About this exercise »
Could you output exactly the lines from the one containing "Open the user profile dropdown menu" through the end of the records below, and nothing more?

Raw data »
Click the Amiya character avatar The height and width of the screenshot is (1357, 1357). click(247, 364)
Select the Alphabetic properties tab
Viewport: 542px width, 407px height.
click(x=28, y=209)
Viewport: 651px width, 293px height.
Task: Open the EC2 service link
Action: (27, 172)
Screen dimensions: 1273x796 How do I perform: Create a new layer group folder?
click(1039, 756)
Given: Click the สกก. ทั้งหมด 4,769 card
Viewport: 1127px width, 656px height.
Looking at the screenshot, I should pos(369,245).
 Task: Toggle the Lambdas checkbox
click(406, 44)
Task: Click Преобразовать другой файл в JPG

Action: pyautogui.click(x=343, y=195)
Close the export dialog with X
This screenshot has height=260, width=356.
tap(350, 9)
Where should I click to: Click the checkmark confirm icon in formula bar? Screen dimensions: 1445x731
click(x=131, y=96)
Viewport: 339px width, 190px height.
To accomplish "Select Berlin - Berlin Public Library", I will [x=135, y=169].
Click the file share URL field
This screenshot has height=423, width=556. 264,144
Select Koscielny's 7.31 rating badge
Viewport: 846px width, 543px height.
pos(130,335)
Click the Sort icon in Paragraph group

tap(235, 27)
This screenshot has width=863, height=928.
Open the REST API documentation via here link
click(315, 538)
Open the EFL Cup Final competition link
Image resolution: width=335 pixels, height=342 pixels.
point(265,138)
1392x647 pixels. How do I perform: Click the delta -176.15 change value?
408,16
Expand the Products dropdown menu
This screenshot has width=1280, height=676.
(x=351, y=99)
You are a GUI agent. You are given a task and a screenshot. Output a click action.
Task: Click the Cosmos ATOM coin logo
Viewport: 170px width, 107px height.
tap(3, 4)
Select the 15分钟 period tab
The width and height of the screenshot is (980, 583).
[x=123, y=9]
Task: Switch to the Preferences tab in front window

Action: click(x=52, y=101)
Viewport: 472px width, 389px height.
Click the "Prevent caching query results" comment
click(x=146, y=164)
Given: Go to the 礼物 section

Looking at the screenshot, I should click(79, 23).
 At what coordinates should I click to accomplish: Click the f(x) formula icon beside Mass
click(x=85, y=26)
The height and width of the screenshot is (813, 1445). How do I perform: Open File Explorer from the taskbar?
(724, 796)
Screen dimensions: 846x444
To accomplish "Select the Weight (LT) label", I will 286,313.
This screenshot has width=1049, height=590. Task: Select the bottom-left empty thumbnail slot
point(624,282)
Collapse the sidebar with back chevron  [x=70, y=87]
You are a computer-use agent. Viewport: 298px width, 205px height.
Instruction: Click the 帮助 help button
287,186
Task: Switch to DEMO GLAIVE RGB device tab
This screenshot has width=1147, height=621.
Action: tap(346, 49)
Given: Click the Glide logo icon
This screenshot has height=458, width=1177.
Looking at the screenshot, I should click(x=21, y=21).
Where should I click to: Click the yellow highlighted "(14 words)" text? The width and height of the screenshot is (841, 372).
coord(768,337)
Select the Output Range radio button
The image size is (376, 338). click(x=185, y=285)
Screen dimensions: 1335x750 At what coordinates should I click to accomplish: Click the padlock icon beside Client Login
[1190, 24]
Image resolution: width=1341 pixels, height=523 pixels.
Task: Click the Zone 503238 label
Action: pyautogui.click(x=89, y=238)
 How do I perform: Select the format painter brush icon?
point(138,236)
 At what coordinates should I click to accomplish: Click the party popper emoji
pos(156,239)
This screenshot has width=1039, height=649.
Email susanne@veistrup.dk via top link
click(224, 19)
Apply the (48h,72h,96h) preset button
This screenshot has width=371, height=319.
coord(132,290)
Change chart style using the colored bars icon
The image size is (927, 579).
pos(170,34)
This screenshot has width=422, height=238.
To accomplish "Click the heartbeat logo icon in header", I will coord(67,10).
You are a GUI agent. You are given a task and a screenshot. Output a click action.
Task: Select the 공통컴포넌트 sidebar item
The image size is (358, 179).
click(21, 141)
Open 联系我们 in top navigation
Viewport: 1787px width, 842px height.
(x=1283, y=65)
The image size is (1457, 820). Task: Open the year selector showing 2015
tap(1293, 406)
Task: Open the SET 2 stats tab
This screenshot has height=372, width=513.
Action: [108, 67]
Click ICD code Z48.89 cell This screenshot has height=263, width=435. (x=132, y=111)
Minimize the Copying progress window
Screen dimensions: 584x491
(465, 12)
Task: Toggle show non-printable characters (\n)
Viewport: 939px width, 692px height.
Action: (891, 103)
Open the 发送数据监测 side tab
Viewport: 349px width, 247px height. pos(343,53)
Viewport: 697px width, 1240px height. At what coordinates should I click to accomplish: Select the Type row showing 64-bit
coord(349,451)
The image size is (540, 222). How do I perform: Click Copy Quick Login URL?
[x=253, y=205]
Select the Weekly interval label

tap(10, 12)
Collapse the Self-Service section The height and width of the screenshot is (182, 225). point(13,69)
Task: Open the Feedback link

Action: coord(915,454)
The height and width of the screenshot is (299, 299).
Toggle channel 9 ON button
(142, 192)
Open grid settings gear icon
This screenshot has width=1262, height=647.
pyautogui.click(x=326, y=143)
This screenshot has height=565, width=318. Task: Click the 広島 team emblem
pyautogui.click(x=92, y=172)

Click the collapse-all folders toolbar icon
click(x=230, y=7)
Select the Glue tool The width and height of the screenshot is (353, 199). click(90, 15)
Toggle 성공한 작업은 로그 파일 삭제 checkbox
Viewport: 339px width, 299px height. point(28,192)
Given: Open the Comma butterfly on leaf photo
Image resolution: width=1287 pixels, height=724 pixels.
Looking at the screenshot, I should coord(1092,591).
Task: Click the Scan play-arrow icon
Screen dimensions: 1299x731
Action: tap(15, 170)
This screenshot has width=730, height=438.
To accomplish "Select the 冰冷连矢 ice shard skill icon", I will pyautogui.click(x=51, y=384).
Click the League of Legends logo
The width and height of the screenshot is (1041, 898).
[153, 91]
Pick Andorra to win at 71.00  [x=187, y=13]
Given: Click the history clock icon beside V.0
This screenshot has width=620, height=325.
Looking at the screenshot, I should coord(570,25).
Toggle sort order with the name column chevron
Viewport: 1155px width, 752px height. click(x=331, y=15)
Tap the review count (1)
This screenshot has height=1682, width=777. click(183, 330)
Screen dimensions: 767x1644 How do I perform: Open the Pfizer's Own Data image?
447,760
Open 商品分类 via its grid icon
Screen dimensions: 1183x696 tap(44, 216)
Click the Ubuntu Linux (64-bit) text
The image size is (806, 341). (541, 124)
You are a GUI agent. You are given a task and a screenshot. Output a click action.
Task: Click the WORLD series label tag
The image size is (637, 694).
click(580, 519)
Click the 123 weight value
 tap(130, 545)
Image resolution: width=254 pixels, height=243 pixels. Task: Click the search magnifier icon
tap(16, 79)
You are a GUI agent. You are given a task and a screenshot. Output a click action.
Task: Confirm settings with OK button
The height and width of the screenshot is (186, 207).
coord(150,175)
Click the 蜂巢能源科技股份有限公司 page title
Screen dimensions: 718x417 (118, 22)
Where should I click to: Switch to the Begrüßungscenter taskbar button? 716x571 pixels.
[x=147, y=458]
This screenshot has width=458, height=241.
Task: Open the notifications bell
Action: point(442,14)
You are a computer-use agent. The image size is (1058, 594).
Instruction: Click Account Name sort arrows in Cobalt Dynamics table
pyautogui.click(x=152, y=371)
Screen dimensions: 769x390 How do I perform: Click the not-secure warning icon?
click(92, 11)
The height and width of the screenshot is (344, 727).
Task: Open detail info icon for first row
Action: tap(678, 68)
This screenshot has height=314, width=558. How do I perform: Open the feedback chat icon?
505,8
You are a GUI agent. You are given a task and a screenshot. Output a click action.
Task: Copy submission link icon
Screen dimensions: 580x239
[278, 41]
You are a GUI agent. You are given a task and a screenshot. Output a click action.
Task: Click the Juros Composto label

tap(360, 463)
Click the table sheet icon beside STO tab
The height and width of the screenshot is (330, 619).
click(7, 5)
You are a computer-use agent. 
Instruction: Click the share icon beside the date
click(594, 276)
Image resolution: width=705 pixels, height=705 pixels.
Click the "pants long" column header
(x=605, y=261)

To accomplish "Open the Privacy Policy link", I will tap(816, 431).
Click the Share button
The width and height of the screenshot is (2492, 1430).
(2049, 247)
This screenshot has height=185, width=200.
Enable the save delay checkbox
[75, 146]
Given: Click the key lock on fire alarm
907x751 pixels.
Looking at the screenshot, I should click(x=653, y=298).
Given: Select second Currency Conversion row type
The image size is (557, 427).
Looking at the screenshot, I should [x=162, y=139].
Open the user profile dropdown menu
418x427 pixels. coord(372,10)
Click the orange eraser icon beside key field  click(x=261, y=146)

Finished exercise »
Open the user profile dropdown menu
418x427 pixels. coord(372,10)
Click the orange eraser icon beside key field  click(x=261, y=146)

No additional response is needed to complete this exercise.